2. Paragraph 2: Those are solid points based on risks to the ongoing maintenance of Hive. That said, most Relational Databases, including MySQL have the option to change collation for given databases. True it may not be global setting (although the collation default is a global setting), but rather a per database setting. I.e. in MySQL you can have one database use a case sensitive collation and another use a case insensitive collation. Perhaps hive-site isn't the place for this, but metadata is (Set it as a per database or table setting?)
3. For the most part, we model functionality in hive based on what mysql does - Because of Point 1, this is moot, but by default, MySQL is case insensitive.
4. Most users do not want to have to heavily test before upgrade, they want consistent behaviour between versions. - This is exactly why I think we need an option for administrators of Hive to be able to set the case sensitivity on database/table level, and the default case sensitivity at a global level. Most users do not test. From a philosophical (data philosopher?) point of view, users will not test, therefore if failure is to happen because of lack of testing, please fail with pomp and circumstance.

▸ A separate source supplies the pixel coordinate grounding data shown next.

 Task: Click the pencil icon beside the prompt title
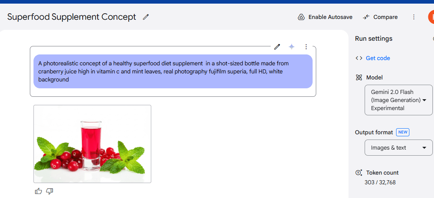click(146, 17)
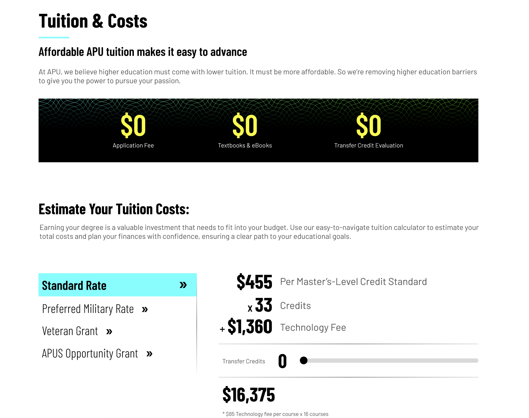Click the $0 Transfer Credit Evaluation figure
This screenshot has height=418, width=529.
point(369,125)
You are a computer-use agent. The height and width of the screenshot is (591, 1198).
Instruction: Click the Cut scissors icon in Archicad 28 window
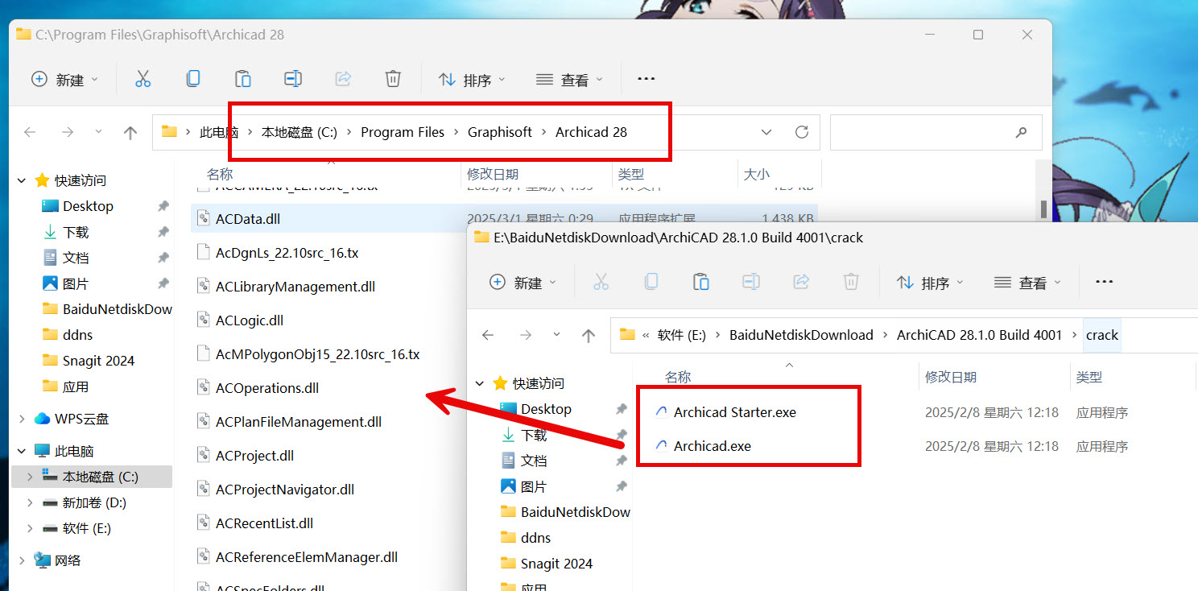[143, 79]
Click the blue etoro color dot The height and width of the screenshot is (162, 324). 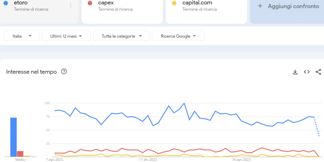(x=6, y=3)
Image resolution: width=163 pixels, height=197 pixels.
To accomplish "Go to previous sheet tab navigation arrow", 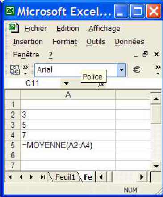I will point(21,177).
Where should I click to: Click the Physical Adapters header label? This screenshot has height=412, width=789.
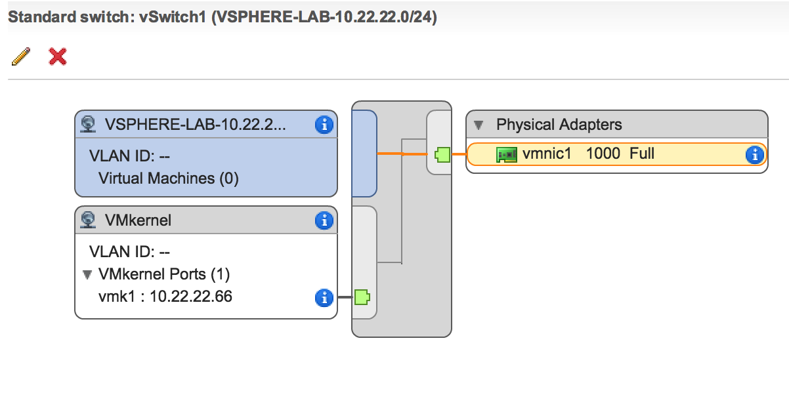[x=559, y=125]
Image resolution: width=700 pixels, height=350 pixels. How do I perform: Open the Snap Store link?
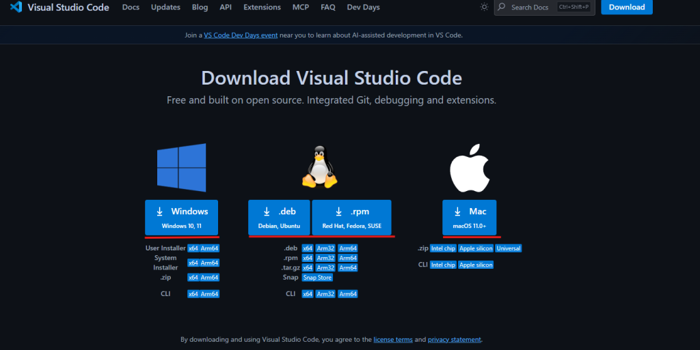[x=317, y=278]
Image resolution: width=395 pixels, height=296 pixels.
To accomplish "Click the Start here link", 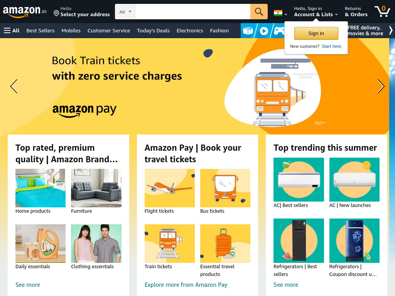I will point(332,46).
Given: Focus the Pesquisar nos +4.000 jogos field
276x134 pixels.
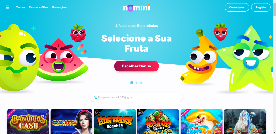Looking at the screenshot, I should (136, 97).

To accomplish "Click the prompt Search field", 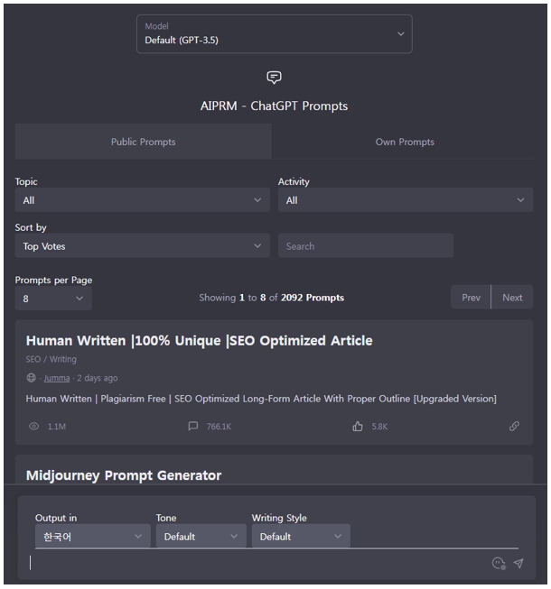I will click(365, 246).
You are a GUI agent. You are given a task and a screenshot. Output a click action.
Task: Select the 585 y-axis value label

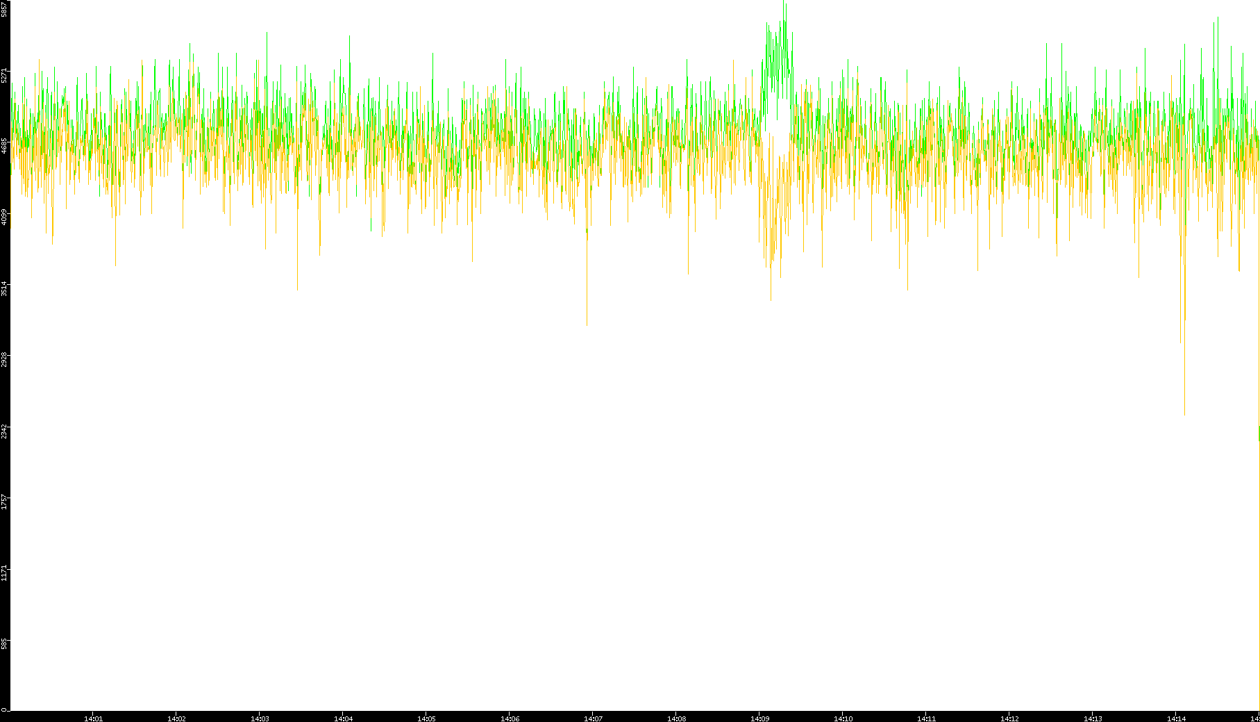tap(4, 643)
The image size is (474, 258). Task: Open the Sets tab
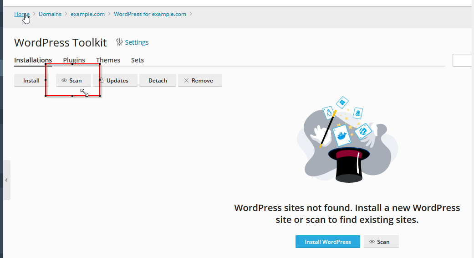[x=137, y=60]
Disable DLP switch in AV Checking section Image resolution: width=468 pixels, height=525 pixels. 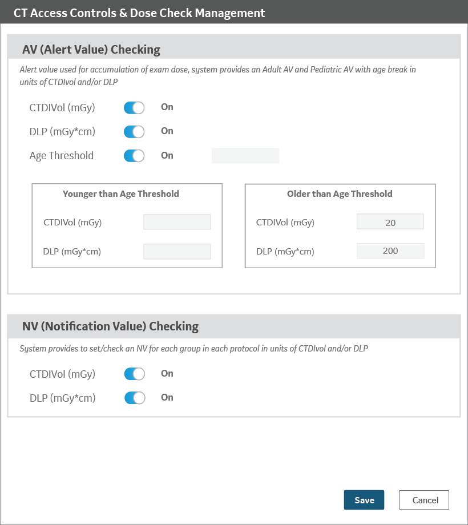tap(134, 132)
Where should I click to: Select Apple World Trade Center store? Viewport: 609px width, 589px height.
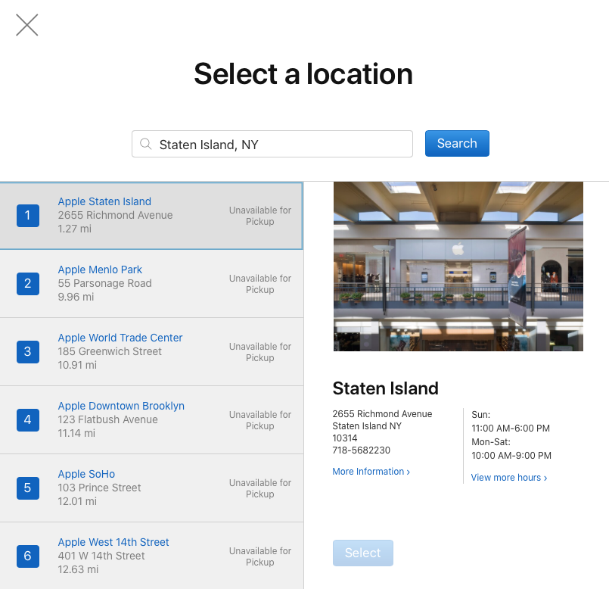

I.e. Both lines of users (MySQL/MSSQL Migrating to Hive and Oracle/Postgres Migrating to Hive) are going to make assumptions when they write their queries that will cause a failure to happen. If LIKE is Case Sensitive as it is, Oracle/Postgres users will assume correctly and all will be well. MySQL/Users will assume wrong, but they won't KNOW they assumed wrong, they will just assume no results (given a lack of testing). The converse is actually the preferred model: If LIKE is not case sensitive, then Oracle/Postgres users will assume incorrectly, they will run a query, and they will get their expected results, but will also get extra results allowing them to understand they assumed wrong. MySQL/MSSQL users will assume correctly and get their results.
Going back to Point 1, the horse has left the building, we can't change default because of what it would do to the current user base, thus the next best option is to allow administrators to set that so users don't have to deal with it, document it so good administrators can handle it out of the gate, and to find a way to do it like '%MysQL%' (i.e. similar to collation settings on databases rather then a global setting as described previously).
I do see the challenges with a global setting affecting how a function works; no precedence for that, and thus it could introduce risk, but I still hold that the current risk, especially on a system that is touted as modeled after MySQL (that's how it was explained to me, thus I assumed LIKE was case insensitive), to users is high. As I was typing this novelette, I realized I tossed out an idea related to per database settings. Thoughts on that? That is similar to how MySQL handles it, and thus follows the models mentioned while avoiding a global setting that affects the behavior of a UDF. (The setting doesn't change the UDF, the "collation equivalent" setting on the databases does, and thus the global setting is just the default collation equivalent.